Amazon EC2 Container Service (ECS) is a container management service used to make it easier to install and operate Docker containers on AWS. It is designed to be highly scalable and to have high performance as well. As other services provided by Amazon, such as RDS, ECS handles fault-tolerance by itself, which means we don’t have to worry about that when designing our infrastructure using ECS.
Clusters are a group of containers instances. ECS will create a default cluster when we run it for the first time, to make sure we have an environment to get up and running quickly. A cluster can have many container instance types, which means that we can perform different tasks inside the same cluster. An account can have many clusters at the same time, but a container can only be part of one cluster at a time.
As happens with other AWS services, a cluster belongs to a specific region. When creating a new cluster we must configure the following properties:
- EC2 instance type: what instance should be used inside the cluster. This will affect how many tasks we can run inside the cluster.
- Number of instances: how many instances should be launched. The instance is launched using the ECS AMI.
- EBS Storage: the amount of GiB we want to launch our instance.
- Key pair: the key pair to access to connect via SSH. It can be left empty, but this will make the instance inaccessible from SSH in the future.
- Networking: the VPC we want to launch our cluster. By default, a VPC with two subnets in different AZs is created.
Containers Instances are EC2 instances that run the ECS agent and are registered into a cluster. They should have a proper IAM role with the required permissions since they make calls to the ECS service.
Instances should not be “transferred” between clusters: if we want to register an instance into another cluster it is recommended that we terminate the current instance and create a new one. This is important because the container instances stores unique information between the instance and the ECS. The same applies when trying to change the container instance type: the right way to do it is also terminate the current container and launch a new one.
When ECS register an instance to a cluster it will update the status to ACTIVE and the agent connection status to TRUE. This will make the container instance available to run tasks sent by ECS. Stopping a container will update the agent connection status to FALSE, which will make the container stop running tasks. Deregistering a container instance will change the status to INACTIVE. This change will not report the container anymore when listing container instances.
A task definition, as the name implies, defines the tasks that run inside the container. Task definitions are required to run Docker containers inside ECS. The following parameters are the most common when configuring a task definition:
- The docker image to be used when running the container.
- The CPU and memory usage limits.
- The ports mapped from the container to the instance.
- The command the container should run when started.
- The environment variable to passe to the container.
- The volumes that should be passed to the container.
The parameters above represent what we usually pass to Docker when running a new container.
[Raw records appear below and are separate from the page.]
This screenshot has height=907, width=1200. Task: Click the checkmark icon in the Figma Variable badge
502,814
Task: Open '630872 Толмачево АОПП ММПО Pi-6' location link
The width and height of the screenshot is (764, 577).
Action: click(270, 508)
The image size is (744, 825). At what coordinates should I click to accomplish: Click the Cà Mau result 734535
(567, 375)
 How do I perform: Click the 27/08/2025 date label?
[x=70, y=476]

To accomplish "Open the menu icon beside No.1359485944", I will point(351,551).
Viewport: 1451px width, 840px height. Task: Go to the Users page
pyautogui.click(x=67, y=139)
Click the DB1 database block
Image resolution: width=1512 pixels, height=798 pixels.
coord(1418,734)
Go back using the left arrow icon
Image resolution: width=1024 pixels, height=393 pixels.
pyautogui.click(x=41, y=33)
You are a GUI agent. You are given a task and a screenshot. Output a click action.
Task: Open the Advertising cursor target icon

One of the main goals of a task definition is to not repeat ourselves when launching new instances. Instead of having to configure a script with the desired parameters, or to copy and paste it in the console to launch another container, we have a task definition that knows how to launch new containers with the desired configuration.
These are not the only configurable parameter on a task definition. We can configure AWS specific features, like AMI roles, and so on. A list of all parameters can be found here.
An ECS service allows us to maintain a number of instances of a task definition inside a cluster. A service is important to mantain the desired number of instances running: if a task fails or stop for any reason the service scheduler will launch another instance as a replacement, mantaining the same number of instances active.
When launching new tasks, a service will try to balance them across Availability Zones. The balancing strategy consider the following criteria:
- Determine which of the container instances can support the task definition. The service will look if the container instance have enough CPU, memory, available ports and so on.
- With the containers instances filtered by the previous step, the EC2 Service sorts them from the least used AZs to the most used one. The AZ with fewer containers has priority over the other ones.
- After figuring out the best AZ the EC2 Service will then place the task in the optimal place, considering both the AZ and the container instances regarding running tasks (the fewer the better).